[Begin Document]

CSC 301.01, Class 09: Hash Tables
Overview
- Preliminaries
- Notes and news
- Upcoming work
- Extra credit
- Questions
- Review of hash tables.
- Hash functions, revisited.
- Other uses of hash tables and hash functions.
News / Etc.
- Today’s class may be sketchier than normal because I lost thirty minutes of prep/reflection time due to fire alarms.
Upcoming work
- Assignment 3, due 10:30 p.m. TONIGHT
- Code via email
- Printed under door
- Assignment 4, due 10:30 p.m. Next Wednesday
- Implement hash tables in Scheme.
- Reflect on how to implement sets.
Extra credit (Academic)
- CS Extras, Thursday, Klinge Map Group on Cauldron
- CS Table, Tuesday, ???
Extra credit (Peer)
???
Extra Credit (Misc)
???
Other good things
Questions
- Loop invariants help you a whole lot in writing partition correctly. What
- is a loop invariant.
- It is a way of thinking about the state of the system.
- Usually with arrays.
- If the invariant holds at the start of one iteration of the loop, it still holds at the end of that iteration.
- It provides useful information about what our loop accomplishes.
- What should we track?
- How about array references.
- Can we assume that n is a power of whatever in the inductive proofs?
- If you must.
- But you could also try doing so without that assumption.
- What’s the difference between strong and weak induction.
- Weak: If it works for n-1, it should work for n
- Strong: If it works for <= n-1, it should work for n
- What do you want us to do for part b?
- Figure out which of the three patterns is at play. Explain why. Use that pattern.
- Will you force us to argue regularity?
- It would be nice, but no.
Review of hash tables
What are the key ideas of hash tables?
- We have pairs of keys and values (dictionaries). We want to look up values by keys.
- We use a hash function that takes keys and returns an integer and use integer to index into an array where we store key/value pairs.
- It gives expected constant time lookup of values by keys.
What are some design decisions we make in implementing hash tables?
- Sometimes two keys end up with the same place in the array, particulary
when we mod by the size of the array.
- We can put a linked list at that point in the array (chaining/bucketing)
- We can look in a nearby cell (probing)
- To keep the buckets small, we generally grow the underlying array when it reaches some percent of capacity.
- It is important to have a good hash function, one that distributes keys fairly uniformly across the number space.
- The size of the underlying array may be important.
Hash functions, revisited
What does the following hash function do?
[Borrowed from Skienna p. 89]
#define alpha SOME_LARGE_PRIME
int hash(char *s)
{
int len = strlen(s);
int code = 0;
for (int i = 0; i < len; i++)
{
code += s[i] * expt(alpha, len-(i+1))
} // for
return code;
} // hash
Suppose we have a really long string. What the difference between
hash(substring(str, 0, k))
and hash(substring(str, 1, k+1))
?
E.g., hash(substring(str, 0, 6)
vs hash(substring(str, 1, 7))
- subtract s0*alpha^5
- multiply by alpha
- add s6
Other uses of hash tables and hash functions
Ideas stolen from Skiena
How could you use hash functions or tables to help you …
- Detect plagiarism
- Determine if string
a
is a substring of stringb
?

[End Document]
[Begin Given data]

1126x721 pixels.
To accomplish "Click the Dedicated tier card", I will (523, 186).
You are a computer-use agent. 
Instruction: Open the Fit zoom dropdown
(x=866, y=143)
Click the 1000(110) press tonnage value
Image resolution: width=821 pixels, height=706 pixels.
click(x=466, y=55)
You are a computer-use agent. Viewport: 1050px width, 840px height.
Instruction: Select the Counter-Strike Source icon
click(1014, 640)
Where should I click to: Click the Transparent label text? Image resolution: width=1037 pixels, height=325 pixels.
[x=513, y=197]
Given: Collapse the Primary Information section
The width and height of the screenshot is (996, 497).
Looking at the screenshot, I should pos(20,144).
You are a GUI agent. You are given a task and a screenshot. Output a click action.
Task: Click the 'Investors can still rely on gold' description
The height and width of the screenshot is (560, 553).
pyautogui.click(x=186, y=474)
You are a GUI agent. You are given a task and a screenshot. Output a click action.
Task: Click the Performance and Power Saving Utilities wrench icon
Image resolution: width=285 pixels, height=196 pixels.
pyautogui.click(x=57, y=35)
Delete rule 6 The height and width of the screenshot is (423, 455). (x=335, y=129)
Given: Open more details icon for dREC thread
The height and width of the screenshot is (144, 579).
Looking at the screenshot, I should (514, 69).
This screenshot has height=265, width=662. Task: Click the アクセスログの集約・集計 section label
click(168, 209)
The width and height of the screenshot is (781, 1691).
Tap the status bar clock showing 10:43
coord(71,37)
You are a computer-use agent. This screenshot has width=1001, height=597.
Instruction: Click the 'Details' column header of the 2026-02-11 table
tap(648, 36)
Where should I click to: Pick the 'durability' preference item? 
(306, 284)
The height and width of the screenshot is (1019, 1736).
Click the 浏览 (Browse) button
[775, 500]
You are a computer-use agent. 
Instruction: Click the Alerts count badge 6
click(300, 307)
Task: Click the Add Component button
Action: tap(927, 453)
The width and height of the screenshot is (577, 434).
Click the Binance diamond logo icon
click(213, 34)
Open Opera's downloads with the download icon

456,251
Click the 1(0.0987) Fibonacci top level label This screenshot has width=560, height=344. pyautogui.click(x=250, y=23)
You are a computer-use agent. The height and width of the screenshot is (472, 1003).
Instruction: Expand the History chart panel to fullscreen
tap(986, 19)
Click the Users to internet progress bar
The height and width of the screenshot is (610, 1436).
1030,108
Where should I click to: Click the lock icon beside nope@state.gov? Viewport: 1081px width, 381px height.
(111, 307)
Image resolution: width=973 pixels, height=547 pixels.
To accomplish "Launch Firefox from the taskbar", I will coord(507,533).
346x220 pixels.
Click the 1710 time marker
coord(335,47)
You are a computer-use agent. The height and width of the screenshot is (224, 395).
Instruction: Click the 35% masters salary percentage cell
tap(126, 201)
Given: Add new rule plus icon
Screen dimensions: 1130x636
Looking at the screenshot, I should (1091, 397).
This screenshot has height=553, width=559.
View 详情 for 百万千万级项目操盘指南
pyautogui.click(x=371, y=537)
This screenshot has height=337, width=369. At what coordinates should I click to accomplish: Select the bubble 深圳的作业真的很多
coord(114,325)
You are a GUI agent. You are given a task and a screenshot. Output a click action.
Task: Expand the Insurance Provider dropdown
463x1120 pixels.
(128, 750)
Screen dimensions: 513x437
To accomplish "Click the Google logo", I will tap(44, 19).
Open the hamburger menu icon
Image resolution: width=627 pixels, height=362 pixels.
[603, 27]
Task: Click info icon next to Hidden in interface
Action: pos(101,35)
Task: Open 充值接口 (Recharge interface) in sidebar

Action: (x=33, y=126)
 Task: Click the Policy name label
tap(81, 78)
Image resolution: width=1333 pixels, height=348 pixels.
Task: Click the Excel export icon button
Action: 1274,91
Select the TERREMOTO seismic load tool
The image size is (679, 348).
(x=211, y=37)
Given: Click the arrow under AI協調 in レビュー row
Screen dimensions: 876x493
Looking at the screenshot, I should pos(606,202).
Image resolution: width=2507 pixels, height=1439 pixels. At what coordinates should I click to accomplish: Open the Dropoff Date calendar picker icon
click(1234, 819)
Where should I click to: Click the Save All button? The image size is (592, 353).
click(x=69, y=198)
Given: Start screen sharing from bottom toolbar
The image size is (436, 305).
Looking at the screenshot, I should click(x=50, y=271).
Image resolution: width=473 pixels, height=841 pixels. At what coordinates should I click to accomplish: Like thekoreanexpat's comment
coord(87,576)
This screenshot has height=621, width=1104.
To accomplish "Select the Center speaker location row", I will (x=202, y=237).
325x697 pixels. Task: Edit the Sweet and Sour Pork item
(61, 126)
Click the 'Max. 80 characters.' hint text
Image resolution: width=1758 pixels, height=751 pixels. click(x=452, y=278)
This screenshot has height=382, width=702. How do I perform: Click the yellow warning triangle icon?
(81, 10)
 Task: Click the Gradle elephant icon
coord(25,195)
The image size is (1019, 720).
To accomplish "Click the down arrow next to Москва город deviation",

[End Given data]

= Work to do =
1. According to the hash tables class notes, when is Assignment 4 due?
2. List every step the hash tables class notes give for getting from hash(substring(str, 0, 6)) to hash(substring(str, 1, 7)).
Rely solely on the hash tables class notes for your answers.

= Outputs =
1. 10:30 p.m. next Wednesday.

2.
- Subtract s0*alpha^5
- Multiply by alpha
- Add s6